Personal information
- Full name: James Geffrard
- Date of birth: 26 August 1994 (age 31)
- Place of birth: Montreal, Quebec, Canada
- Height: 1.91 m (6 ft 3 in)
- Position: Centre-back

Youth career
- CS Rivière-des-Prairies
- 2011–2015: Montreal Impact

Senior career*
- Years: Team / Apps / (Gls)
- 2011–2012: Montreal Impact Academy
- 2014: Montreal Impact U23
- 2015–2016: FC Montreal / 14 / (0)
- 2017: Ekenäs IF / 25 / (0)
- 2018: RoPS / 20 / (0)
- 2019: Fresno FC / 7 / (0)
- 2020–2021: HFX Wanderers / 22 / (0)
- 2022: CS Mont-Royal Outremont / 13 / (1)

International career^{‡}
- 2017–: Haiti / 19 / (0)

= Jems Geffrard =

Haitian footballer (born 1994)

James "Jems" Geffrard (born 26 August 1994) is a professional footballer who plays as a centre-back. Born in Canada, he plays for the Haiti national team.

==Early life==
Geffrard began playing futsal at age 12 and began playing football at age 14, where he played youth soccer with CS Rivière-des-Prairies, before later joining the Montreal Impact Academy.

==Club career==
Geffrard began his career in 2011 by signing with the Montreal Impact Academy, and competed in the Canadian Soccer League, and USL Premier Development League. In 2016, he signed with the Impact's second team, FC Montreal, in the United Soccer League.

In 2017, Geffrard left Canada to play for Ekenäs IF in Finland's second division.

The following season he signed to play in the Veikkausliiga with Rovaniemen Palloseura. He joined on a one-year contract with an option for an additional season. He left the club after the 2018 season.

In 2019, he joined Fresno FC in the USL Championship. Geffrard made his debut for Fresno FC on 15 May 2019, in a U.S. Open Cup match against El Farolito Soccer Club.

Ahead of the 2020 season, he was set to attend training camp with the Montreal Impact, but ultimately did not attend. On 18 February 2020, Geffrard signed with Canadian Premier League side HFX Wanderers. His contract with the Halifax-based club expired after the 2021 season.

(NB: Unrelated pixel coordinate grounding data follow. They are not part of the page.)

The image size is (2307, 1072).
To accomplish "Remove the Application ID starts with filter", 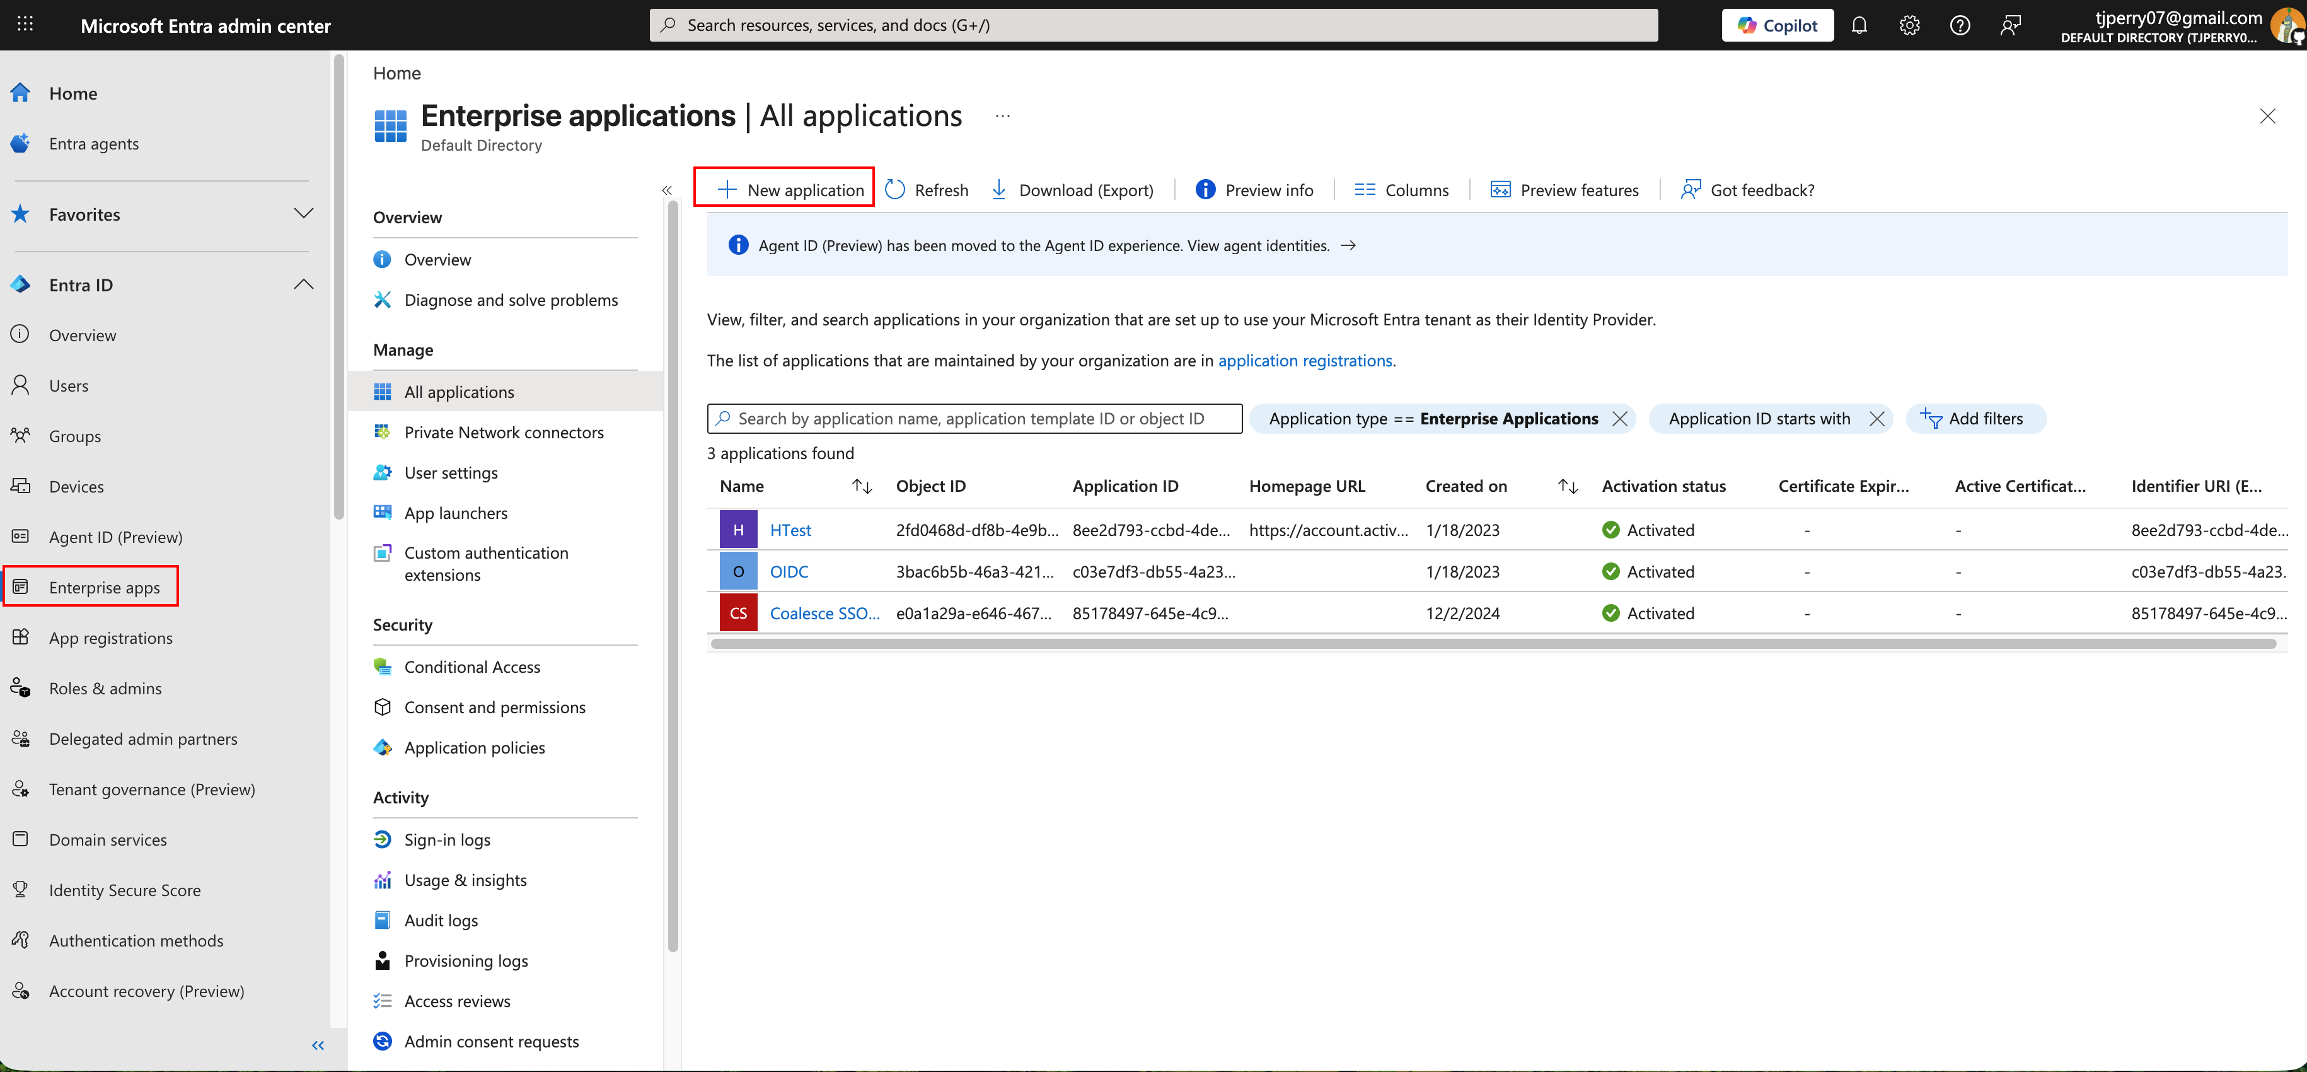I will click(x=1877, y=419).
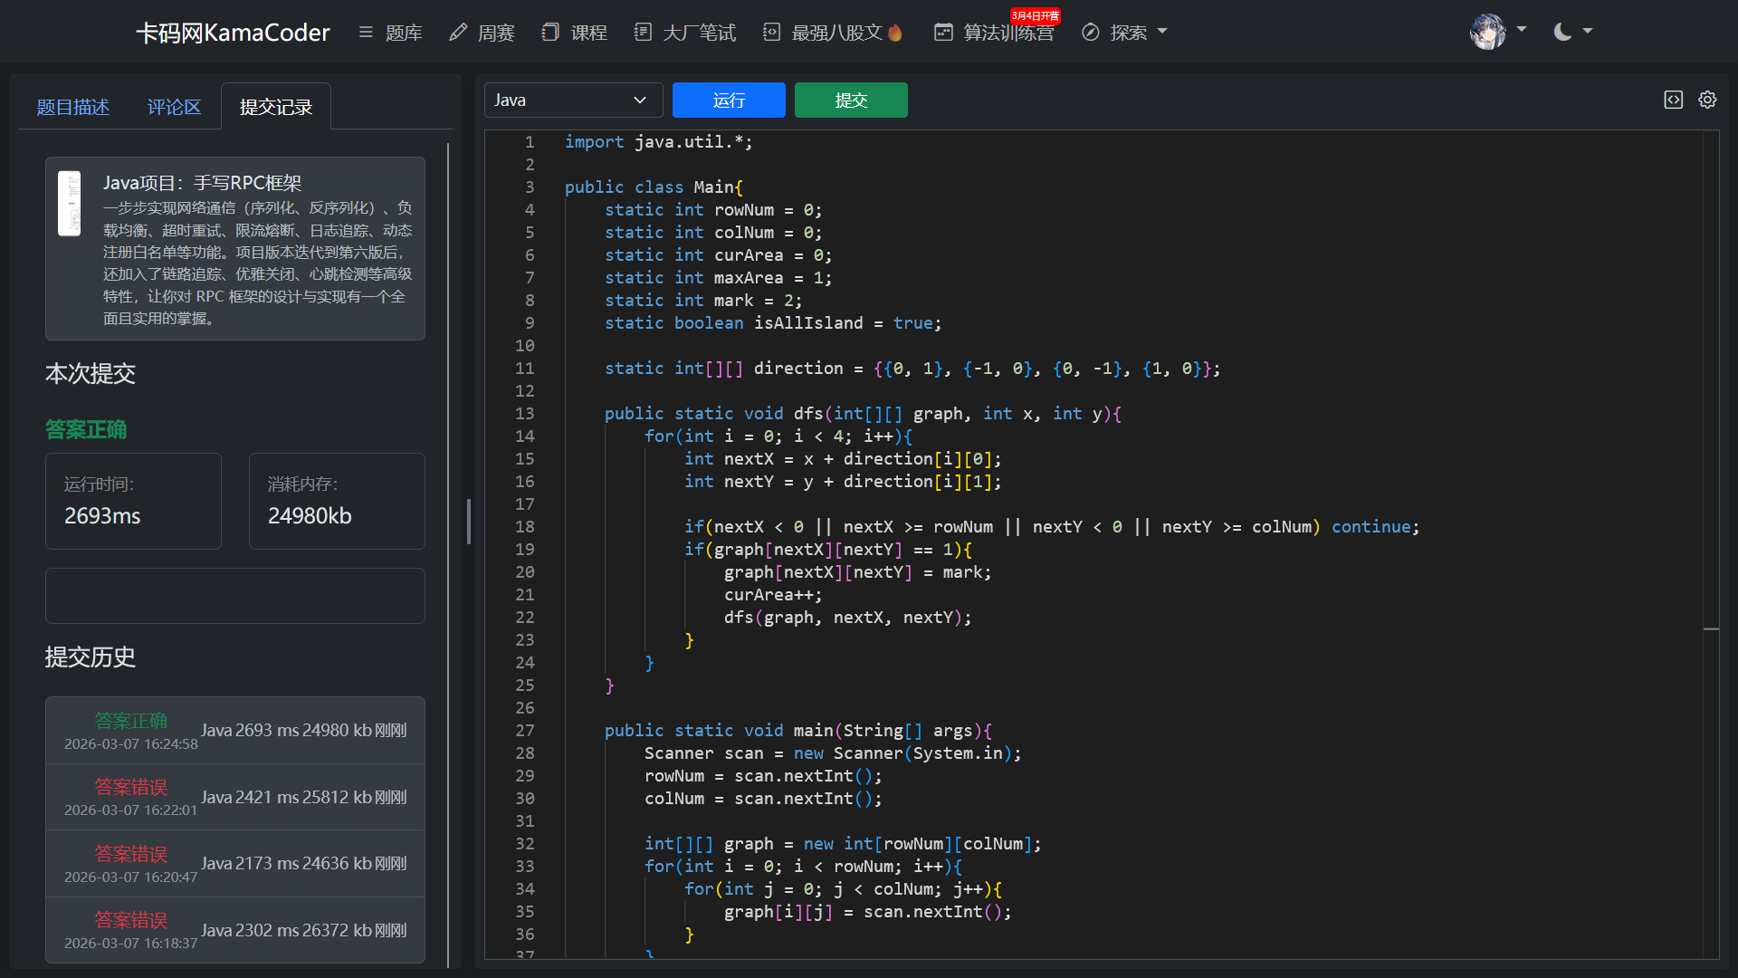Screen dimensions: 1738x978
Task: Click the 课程 book icon
Action: (x=550, y=33)
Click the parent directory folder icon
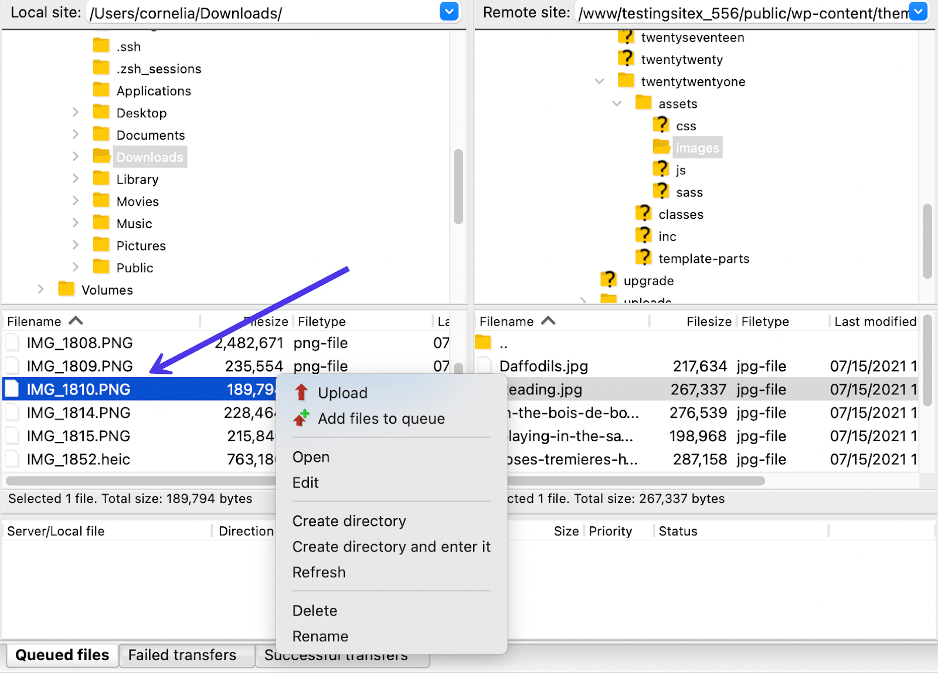Viewport: 938px width, 673px height. pyautogui.click(x=484, y=342)
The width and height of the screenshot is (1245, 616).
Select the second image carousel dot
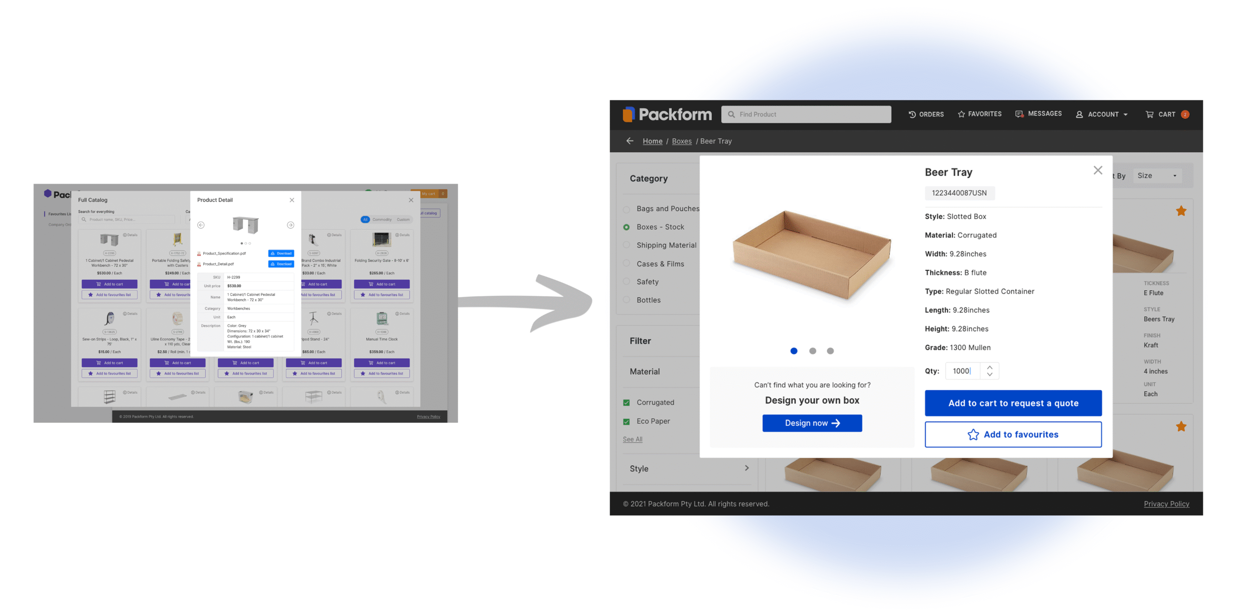point(812,351)
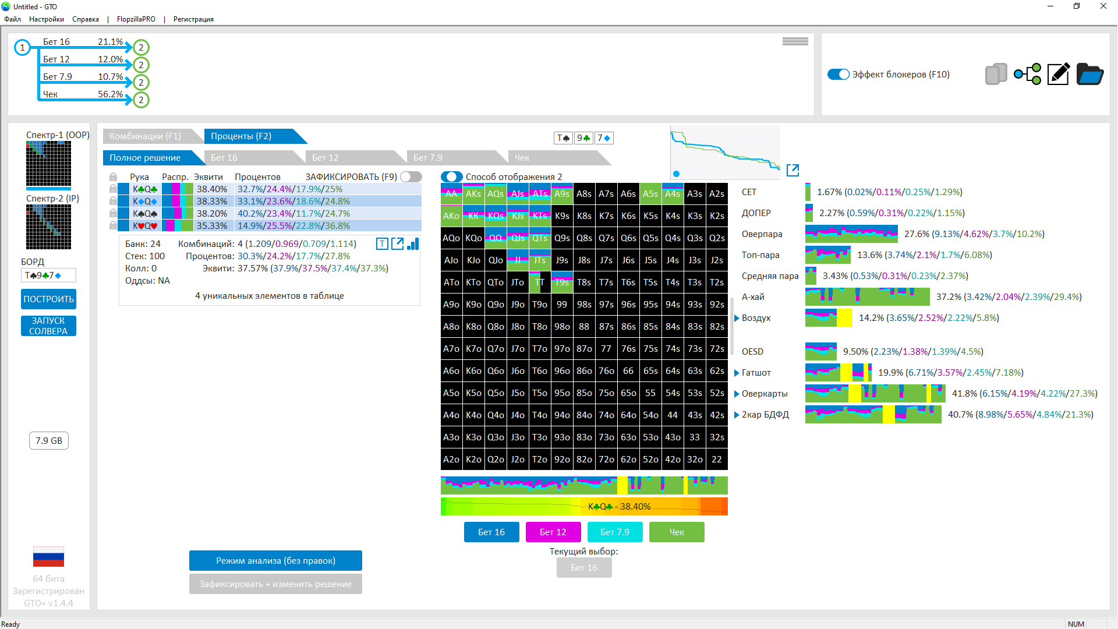Enable the ЗАФИКСИРОВАТЬ (F9) toggle

click(411, 176)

For the 2022 season, he played in the Quebec-based Première ligue de soccer du Québec with CS Mont-Royal Outremont.

==International career==
Internationally, Geffrard represents the Haiti national team, and made his debut against Japan on 10 October 2017. In May 2019, he was named to the Haitian squad for the 2019 CONCACAF Gold Cup, serving as one of the team's best players, and helped Haiti upset his native Canada 3–2 in the quarter-finals. Geffrard also represented Haiti at the 2021 CONCACAF Gold Cup.